# need help re-painting a vinyl mask



## nimblemonkey (Aug 21, 2011)

I've been searching for a tutorial or tips on painting vinyl but all I get are spray paints used in the automotive industry. I'm looking for something more like the old little bottles of Testor paints we used as kids to paint our plastic stock car models. I want to fix a tear in a vinyl mask and use it for a prop and match the color of the mask in the repair (it's sort of a mustardy tan color). I also just ordered another mask on closeout that I want to repaint. What products have others used to change the look of vinyl without using a spray can? I need to use a variety of colors to get the effect I'm after, not just white, black, or red. What are your suggestions? I want the paint to last and not destroy the vinyl.


----------



## RoxyBlue (Oct 6, 2008)

** Data to use **
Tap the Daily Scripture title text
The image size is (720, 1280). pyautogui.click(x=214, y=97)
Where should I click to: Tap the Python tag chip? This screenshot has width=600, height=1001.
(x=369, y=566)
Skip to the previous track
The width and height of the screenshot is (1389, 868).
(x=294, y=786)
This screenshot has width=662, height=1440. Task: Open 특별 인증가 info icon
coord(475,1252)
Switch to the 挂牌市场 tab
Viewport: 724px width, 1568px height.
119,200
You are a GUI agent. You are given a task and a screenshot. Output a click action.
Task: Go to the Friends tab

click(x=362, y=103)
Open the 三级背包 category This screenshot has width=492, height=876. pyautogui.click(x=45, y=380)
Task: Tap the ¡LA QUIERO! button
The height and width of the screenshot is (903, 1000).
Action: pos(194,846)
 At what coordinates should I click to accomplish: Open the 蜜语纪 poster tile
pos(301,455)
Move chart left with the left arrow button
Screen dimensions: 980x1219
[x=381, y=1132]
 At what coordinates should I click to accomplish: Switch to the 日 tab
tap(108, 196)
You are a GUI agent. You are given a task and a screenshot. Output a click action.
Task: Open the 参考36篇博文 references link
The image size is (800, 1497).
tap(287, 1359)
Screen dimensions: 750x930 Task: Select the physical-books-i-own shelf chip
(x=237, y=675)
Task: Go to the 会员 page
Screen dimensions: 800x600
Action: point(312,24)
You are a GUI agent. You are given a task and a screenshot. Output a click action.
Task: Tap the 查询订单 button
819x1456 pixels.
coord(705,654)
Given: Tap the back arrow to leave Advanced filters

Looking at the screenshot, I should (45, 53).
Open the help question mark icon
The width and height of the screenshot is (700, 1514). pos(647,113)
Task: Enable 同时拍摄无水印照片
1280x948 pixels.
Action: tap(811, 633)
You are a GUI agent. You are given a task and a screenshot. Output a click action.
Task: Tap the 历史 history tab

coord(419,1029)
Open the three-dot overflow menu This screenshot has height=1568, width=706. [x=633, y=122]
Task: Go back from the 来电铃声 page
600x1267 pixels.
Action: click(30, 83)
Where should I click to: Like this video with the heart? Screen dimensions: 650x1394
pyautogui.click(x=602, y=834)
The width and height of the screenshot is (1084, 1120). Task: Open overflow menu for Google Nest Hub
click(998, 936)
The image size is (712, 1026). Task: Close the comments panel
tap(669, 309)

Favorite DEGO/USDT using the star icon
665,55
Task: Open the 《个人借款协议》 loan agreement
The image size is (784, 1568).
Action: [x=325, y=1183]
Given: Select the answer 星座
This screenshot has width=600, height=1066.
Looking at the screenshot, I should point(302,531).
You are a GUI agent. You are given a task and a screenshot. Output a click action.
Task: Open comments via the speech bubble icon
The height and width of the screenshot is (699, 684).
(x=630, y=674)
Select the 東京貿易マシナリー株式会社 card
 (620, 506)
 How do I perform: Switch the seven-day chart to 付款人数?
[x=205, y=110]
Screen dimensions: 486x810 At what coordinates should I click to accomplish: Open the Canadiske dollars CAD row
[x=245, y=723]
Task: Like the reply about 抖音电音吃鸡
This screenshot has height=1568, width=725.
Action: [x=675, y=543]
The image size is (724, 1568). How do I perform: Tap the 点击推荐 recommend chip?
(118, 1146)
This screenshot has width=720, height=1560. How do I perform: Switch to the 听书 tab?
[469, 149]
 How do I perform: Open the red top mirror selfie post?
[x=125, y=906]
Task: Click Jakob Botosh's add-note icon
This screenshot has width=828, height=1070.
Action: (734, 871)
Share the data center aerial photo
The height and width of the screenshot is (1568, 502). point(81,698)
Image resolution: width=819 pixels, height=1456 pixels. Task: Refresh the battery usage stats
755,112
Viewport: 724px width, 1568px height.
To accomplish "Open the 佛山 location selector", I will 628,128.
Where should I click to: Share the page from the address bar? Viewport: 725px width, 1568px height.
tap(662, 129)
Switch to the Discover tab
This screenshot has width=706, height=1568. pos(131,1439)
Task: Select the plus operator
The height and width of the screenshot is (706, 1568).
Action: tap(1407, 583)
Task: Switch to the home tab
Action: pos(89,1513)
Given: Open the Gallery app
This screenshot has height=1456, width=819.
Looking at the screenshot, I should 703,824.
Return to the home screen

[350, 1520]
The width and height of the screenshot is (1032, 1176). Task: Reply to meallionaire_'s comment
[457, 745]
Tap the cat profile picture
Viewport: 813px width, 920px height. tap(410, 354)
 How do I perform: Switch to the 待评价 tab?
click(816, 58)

** What to work on **
a. Reproduce verbatim the records from the line with "The image size is (724, 1568)." up to and including the line with "Action: pos(89,1513)".
b. Continue the forum thread about repainting a vinyl mask from the point where it ends.

** Exercise answers **
a.
The image size is (724, 1568). How do I perform: Tap the 点击推荐 recommend chip?
(118, 1146)
This screenshot has width=720, height=1560. How do I perform: Switch to the 听书 tab?
[469, 149]
 How do I perform: Open the red top mirror selfie post?
[x=125, y=906]
Task: Click Jakob Botosh's add-note icon
This screenshot has width=828, height=1070.
Action: (734, 871)
Share the data center aerial photo
The height and width of the screenshot is (1568, 502). point(81,698)
Image resolution: width=819 pixels, height=1456 pixels. Task: Refresh the battery usage stats
755,112
Viewport: 724px width, 1568px height.
To accomplish "Open the 佛山 location selector", I will 628,128.
Where should I click to: Share the page from the address bar? Viewport: 725px width, 1568px height.
tap(662, 129)
Switch to the Discover tab
This screenshot has width=706, height=1568. pos(131,1439)
Task: Select the plus operator
The height and width of the screenshot is (706, 1568).
Action: tap(1407, 583)
Task: Switch to the home tab
Action: pos(89,1513)

b.
You might find that acrylic paints such as those you can buy at Michaels will work for this purpose.


----------



## Sawtooth Jack (Apr 9, 2011)

Acrylic paints as Roxy suggested will work fine. I've repainted latex props in the past this way and the paint always held up. If you have an airbrush, you can thin the paints down or experiment with waterproof inks to get a smoother finish.


----------



## nimblemonkey (Aug 21, 2011)

Thanks Roxy and Sawtooth- I'll try some acrylic paint I already have and see how it goes.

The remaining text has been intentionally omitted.